The topical application, transdermal approach is probably the most useful to reduce potential side effects and to control the delivery point. Minoxidil is the best known of the topical applications and was groundbreaking when discovered in the 1970s, the first time androgenic alopecia had been shown to be partially reversible. Minoxidil is a vasodilator (Olsen, 1985) used orally for the treatment of hypertension which was found as a side effect to stimulate hypertrichosis. A topical preparation was developed for the treatment of androgenic alopecia and in some cases alopecia areata. Minoxidil was found to increase the length of the anagen phase of the hair cycle and was effective in partially reversing the miniaturisation process and the appearance of more terminal hairs gave a measurable cosmetic response (Olsen, 1985). Approximately 25-30% of men in a study of 2,294 balding men treated with minoxidil 2% or 3% had moderate re-growth (Olsen, 1989) apparent after 4-6 months which plateaued after approximately one year. Cessation of treatment resulted in loss of the re-grown hair within 3-4 months. The response to minoxidil treatment in cases of alopecia areata is controversial (Fielder, 1992; Epstein, 1993) especially as spontaneous reversal can be a feature of this condition. Clinically Minoxidil treatment for androgenic alopecia was found to be useful, but not ideal. The re-growth was in most cases modest, and the hair was lost when treatment ceased. Minoxidil is a vasodilator and the increased blood and nutrient (and androgen) supply to the dermal papilla would seem beneficial. The exact mode of action of minoxidil is not known, but it probably acts as a potassium channel opener and it is helpful in cases of androgenic alopecia.

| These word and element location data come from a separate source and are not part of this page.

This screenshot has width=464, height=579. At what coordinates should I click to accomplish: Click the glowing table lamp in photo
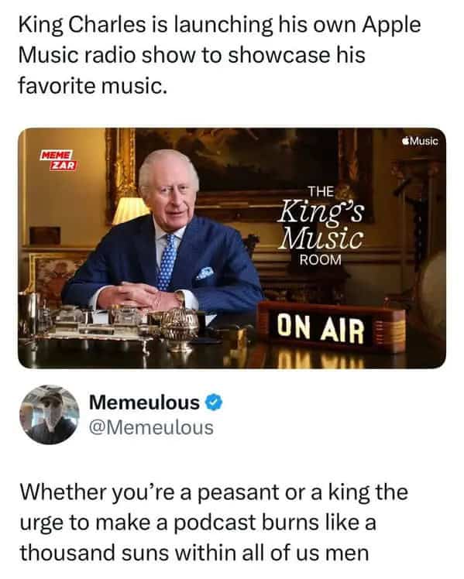[129, 211]
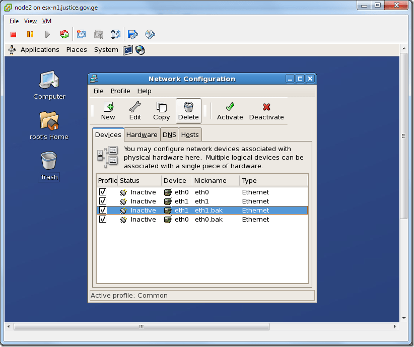Disable the profile checkbox for eth0.bak
The height and width of the screenshot is (347, 414).
pos(103,219)
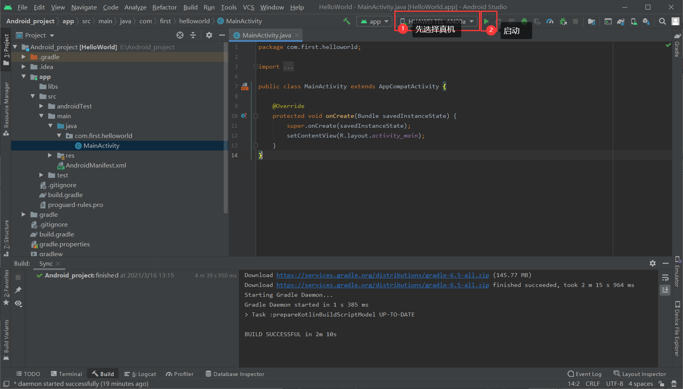Click the Search Everywhere magnifier icon
683x389 pixels.
pyautogui.click(x=662, y=21)
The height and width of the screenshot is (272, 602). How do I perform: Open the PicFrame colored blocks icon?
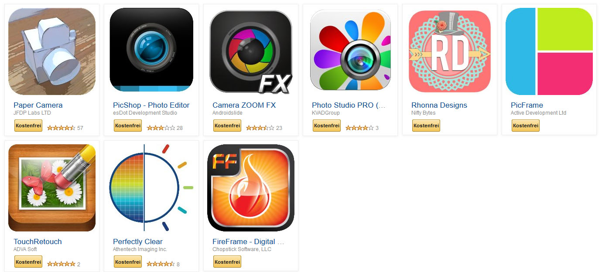coord(549,51)
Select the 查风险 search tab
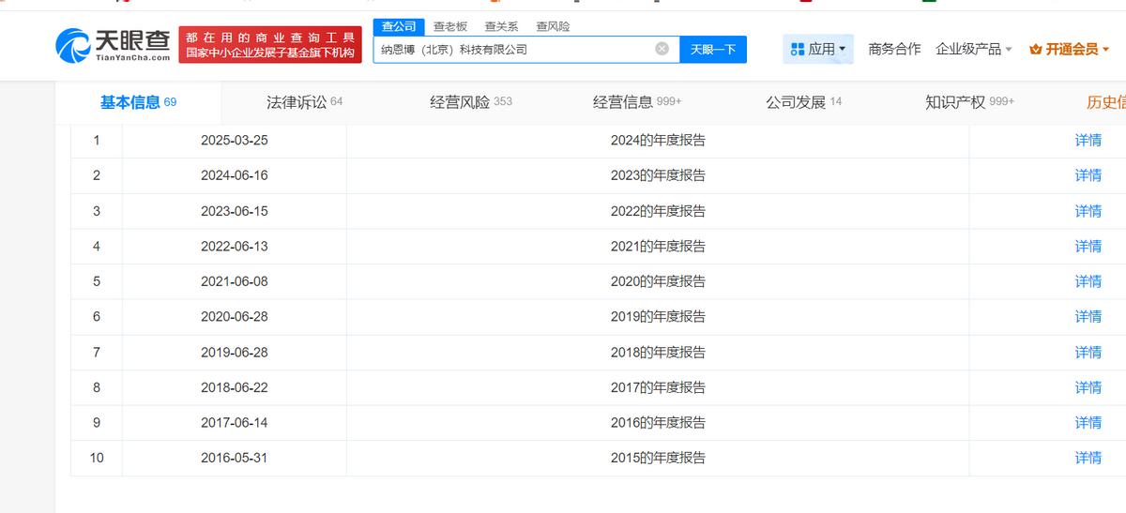 pyautogui.click(x=553, y=26)
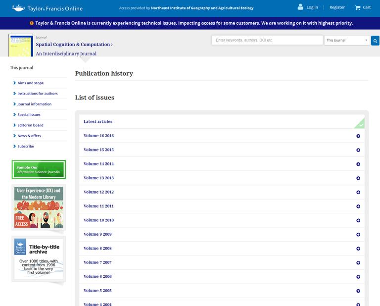380x306 pixels.
Task: Go to Editorial board page
Action: tap(30, 125)
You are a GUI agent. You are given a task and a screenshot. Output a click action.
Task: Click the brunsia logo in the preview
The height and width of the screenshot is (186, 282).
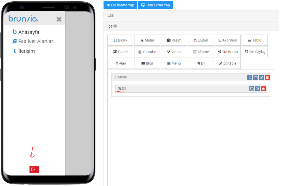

Countless other remedies have been proposed for the treatment of androgenic alopecia (Lambert, 1961), and probably cover most of the spectrum of the material world. There is often a body of anecdotal supporting evidence but only limited clinical data, but an open mind is always essential when reviewing treatments. The topical route is the preferred option to reduce systemic effects, control dose and point of delivery at the hair follicle and particularly the dermal papilla. There are without doubt other agents available that could have a physiological effect and could be used to control, or partially reverse the progression of androgenic alopecia, and traditional Chinese medicine and Ayuverdic medicine provide documented systems of health care that could provide such active agents.

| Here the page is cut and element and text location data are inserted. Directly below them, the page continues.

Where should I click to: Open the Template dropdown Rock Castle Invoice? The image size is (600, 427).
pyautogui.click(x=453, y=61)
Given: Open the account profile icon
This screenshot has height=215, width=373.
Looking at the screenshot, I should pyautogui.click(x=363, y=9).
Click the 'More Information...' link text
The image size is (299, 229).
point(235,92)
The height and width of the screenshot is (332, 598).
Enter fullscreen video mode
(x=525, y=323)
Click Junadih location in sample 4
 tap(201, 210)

The ultimate treatment for androgenic alopecia and certainly the most effective is the employment of a surgical procedure for the rearrangement of the hair follicles on the scalp. The response to androgens is intrinsic to the individual hair follicle and this site-specificity forms the basis of cosmetic hair transplant surgery. It was shown that the dermis of the fronto-parietal region of the quail chick develops from the neural crest during embryogenesis, whereas the occipital-temporal areas of the scalp developed from the mesoderm (Ziller, 1996), and if this is mirrored in humans it may explain this differing response to androgens in cases of androgenic alopecia.